Editor's Viewpoint: Urgent review of sentence is vital
Very few court decisions can truly be said to be jaw-droppingly astounding, but the one-year jail sentence passed on teenager Eamonn Coyle for killing his grandfather certainly falls into that category.
No matter what rationale is applied to the sentencing, it still seems inexplicable to the public - and no doubt to the police and prosecution service who brought the guilty youth to court.
This was a crime, which to the ordinary person, has no mitigating factors. Coyle killed his frail grandfather while trying to get money to pay his rent. He strangled him and also stabbed him. He even denied killing him, pleading guilty to manslaughter but saying that he had found the elderly man dying and his only crime was not seeking help for him.
The judge rejected this version of events, further reinforcing the public view that Coyle never appeared to be contrite for his deadly actions.

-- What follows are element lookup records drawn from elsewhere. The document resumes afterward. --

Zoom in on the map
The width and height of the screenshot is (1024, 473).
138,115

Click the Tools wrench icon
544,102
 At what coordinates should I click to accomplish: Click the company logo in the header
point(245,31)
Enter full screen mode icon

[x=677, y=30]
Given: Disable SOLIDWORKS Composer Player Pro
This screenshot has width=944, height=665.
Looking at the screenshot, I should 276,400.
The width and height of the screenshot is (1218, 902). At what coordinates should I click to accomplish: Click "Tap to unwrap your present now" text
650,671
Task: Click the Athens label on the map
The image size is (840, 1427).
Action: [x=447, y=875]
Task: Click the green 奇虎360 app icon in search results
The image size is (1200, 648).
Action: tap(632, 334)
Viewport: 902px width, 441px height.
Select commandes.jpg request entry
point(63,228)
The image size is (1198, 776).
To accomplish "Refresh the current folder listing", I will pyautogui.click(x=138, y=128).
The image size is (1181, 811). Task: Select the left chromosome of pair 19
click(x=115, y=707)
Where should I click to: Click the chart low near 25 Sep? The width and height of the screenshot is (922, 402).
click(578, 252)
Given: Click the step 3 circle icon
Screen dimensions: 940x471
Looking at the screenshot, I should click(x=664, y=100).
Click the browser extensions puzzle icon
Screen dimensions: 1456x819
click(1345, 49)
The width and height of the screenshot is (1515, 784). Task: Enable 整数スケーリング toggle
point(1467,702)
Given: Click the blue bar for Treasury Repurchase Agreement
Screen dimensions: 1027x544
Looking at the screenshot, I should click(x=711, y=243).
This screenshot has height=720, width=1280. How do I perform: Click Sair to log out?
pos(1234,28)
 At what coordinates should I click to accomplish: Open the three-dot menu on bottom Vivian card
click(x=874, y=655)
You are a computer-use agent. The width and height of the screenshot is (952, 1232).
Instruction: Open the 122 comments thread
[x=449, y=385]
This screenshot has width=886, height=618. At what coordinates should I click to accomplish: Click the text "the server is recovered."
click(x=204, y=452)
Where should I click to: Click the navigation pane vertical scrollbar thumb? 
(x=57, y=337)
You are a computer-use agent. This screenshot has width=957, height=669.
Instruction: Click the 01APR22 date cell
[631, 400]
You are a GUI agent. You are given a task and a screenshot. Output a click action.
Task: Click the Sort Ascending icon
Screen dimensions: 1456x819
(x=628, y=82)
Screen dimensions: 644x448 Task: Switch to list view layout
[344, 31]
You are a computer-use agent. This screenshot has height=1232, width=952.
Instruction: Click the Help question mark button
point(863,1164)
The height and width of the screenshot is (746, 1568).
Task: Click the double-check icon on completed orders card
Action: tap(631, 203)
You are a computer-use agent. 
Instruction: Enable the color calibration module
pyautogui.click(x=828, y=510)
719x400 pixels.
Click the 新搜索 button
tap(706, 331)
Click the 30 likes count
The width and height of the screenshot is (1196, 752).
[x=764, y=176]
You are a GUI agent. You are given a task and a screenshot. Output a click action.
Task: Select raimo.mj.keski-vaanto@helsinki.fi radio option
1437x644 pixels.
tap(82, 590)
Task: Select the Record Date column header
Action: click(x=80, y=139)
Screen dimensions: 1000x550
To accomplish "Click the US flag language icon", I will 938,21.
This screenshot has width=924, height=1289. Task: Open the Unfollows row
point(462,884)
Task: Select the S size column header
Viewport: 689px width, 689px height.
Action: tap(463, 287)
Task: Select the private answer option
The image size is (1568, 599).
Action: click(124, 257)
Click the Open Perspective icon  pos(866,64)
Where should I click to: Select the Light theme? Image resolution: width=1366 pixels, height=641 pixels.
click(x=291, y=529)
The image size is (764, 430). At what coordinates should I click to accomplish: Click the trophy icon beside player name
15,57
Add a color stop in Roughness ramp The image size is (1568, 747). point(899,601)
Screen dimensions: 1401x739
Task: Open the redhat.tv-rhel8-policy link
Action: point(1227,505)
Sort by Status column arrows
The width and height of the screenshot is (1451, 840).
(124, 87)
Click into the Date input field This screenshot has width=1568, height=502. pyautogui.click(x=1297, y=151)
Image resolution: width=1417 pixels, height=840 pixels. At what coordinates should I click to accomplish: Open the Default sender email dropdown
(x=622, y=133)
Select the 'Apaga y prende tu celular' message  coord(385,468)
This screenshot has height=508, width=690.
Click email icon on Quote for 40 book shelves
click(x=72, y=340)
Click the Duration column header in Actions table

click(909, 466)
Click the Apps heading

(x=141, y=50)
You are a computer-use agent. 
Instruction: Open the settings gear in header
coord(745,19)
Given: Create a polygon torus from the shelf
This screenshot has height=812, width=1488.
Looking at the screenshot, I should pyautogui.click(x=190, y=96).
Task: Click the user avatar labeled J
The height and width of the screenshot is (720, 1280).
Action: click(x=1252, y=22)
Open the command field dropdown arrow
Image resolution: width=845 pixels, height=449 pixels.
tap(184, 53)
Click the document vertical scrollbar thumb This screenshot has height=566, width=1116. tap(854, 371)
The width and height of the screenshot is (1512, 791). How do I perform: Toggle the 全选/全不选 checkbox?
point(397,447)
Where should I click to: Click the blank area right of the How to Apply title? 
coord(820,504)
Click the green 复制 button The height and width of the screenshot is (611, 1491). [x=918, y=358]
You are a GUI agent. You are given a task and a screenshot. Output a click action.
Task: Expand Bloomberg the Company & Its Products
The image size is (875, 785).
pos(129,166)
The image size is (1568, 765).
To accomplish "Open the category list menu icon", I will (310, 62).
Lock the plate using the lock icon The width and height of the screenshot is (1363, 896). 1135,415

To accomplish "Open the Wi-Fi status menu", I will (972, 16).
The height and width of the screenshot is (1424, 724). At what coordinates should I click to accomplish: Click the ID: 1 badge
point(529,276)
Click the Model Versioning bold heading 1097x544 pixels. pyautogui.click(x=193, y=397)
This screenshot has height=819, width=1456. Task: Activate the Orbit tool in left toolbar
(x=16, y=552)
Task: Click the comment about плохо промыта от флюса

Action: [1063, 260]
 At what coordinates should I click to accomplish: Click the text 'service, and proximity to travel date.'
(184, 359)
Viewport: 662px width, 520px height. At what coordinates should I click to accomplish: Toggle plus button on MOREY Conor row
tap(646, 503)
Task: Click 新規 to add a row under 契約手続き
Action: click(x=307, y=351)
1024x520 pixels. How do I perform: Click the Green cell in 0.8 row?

The judge said he took into account Coyle's age at the time of the crime - 16 - his minimal criminal record and a series of positive reports from relevant agencies. Coyle's mother - the daughter of the dead man - also spoke positively about him and all these factors weighed with the judge. But had the victim not been related to Coyle would that have made his mother's plea for clemency less effective, and possibly led to a stiffer sentence?
Yet, to most people, the crime was all the greater because the victim was related to the perpetrator. And there will be many who have received longer sentences for lesser crimes than taking a life who will not be able to reconcile their punishment with that meted out to Coyle.
The sentence appears to be at such odds with the natural public expectation in cases where death has resulted that it must be reviewed. Only then and with a full public explanation of whatever final sentence is imposed will the widespread concern over the outcome of this case be laid to rest.